(Saved entries)
== Segment start ==

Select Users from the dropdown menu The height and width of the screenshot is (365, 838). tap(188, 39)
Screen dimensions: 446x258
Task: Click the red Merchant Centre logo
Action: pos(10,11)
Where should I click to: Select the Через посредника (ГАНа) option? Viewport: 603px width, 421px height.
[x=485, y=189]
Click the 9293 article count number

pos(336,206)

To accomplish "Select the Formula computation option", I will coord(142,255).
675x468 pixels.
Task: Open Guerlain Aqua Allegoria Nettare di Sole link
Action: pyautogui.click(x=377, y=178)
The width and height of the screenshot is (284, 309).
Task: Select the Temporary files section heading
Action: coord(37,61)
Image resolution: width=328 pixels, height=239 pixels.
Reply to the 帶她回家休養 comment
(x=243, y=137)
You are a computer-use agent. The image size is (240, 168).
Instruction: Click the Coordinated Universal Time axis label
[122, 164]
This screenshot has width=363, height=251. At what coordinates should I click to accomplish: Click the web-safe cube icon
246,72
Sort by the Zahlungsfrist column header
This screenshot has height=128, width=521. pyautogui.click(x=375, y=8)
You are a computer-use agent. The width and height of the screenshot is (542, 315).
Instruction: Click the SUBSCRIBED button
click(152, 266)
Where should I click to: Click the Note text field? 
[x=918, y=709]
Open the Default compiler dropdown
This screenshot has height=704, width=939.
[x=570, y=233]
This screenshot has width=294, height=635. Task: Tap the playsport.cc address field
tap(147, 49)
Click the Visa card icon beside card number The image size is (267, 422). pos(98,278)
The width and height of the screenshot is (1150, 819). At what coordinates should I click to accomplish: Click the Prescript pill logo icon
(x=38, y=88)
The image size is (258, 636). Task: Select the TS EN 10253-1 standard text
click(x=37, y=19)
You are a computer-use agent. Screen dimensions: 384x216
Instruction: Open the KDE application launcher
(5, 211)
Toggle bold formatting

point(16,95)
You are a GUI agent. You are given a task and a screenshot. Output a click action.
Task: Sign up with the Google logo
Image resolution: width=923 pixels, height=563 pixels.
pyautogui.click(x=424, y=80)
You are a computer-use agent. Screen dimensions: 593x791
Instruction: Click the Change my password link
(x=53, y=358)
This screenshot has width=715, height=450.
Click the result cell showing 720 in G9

== Segment end ==

### YOUR INSTRUCTIONS
Every record is to be written out verbatim.

### SOLUTION TO THE PROBLEM
Select Users from the dropdown menu The height and width of the screenshot is (365, 838). tap(188, 39)
Screen dimensions: 446x258
Task: Click the red Merchant Centre logo
Action: pos(10,11)
Where should I click to: Select the Через посредника (ГАНа) option? Viewport: 603px width, 421px height.
[x=485, y=189]
Click the 9293 article count number

pos(336,206)

To accomplish "Select the Formula computation option", I will coord(142,255).
675x468 pixels.
Task: Open Guerlain Aqua Allegoria Nettare di Sole link
Action: pyautogui.click(x=377, y=178)
The width and height of the screenshot is (284, 309).
Task: Select the Temporary files section heading
Action: coord(37,61)
Image resolution: width=328 pixels, height=239 pixels.
Reply to the 帶她回家休養 comment
(x=243, y=137)
You are a computer-use agent. The image size is (240, 168).
Instruction: Click the Coordinated Universal Time axis label
[122, 164]
This screenshot has width=363, height=251. At what coordinates should I click to accomplish: Click the web-safe cube icon
246,72
Sort by the Zahlungsfrist column header
This screenshot has height=128, width=521. pyautogui.click(x=375, y=8)
You are a computer-use agent. The width and height of the screenshot is (542, 315).
Instruction: Click the SUBSCRIBED button
click(152, 266)
Where should I click to: Click the Note text field? 
[x=918, y=709]
Open the Default compiler dropdown
This screenshot has height=704, width=939.
[x=570, y=233]
This screenshot has width=294, height=635. Task: Tap the playsport.cc address field
tap(147, 49)
Click the Visa card icon beside card number The image size is (267, 422). pos(98,278)
The width and height of the screenshot is (1150, 819). At what coordinates should I click to accomplish: Click the Prescript pill logo icon
(x=38, y=88)
The image size is (258, 636). Task: Select the TS EN 10253-1 standard text
click(x=37, y=19)
You are a computer-use agent. Screen dimensions: 384x216
Instruction: Open the KDE application launcher
(5, 211)
Toggle bold formatting

point(16,95)
You are a GUI agent. You are given a task and a screenshot. Output a click action.
Task: Sign up with the Google logo
Image resolution: width=923 pixels, height=563 pixels.
pyautogui.click(x=424, y=80)
You are a computer-use agent. Screen dimensions: 593x791
Instruction: Click the Change my password link
(x=53, y=358)
This screenshot has width=715, height=450.
Click the result cell showing 720 in G9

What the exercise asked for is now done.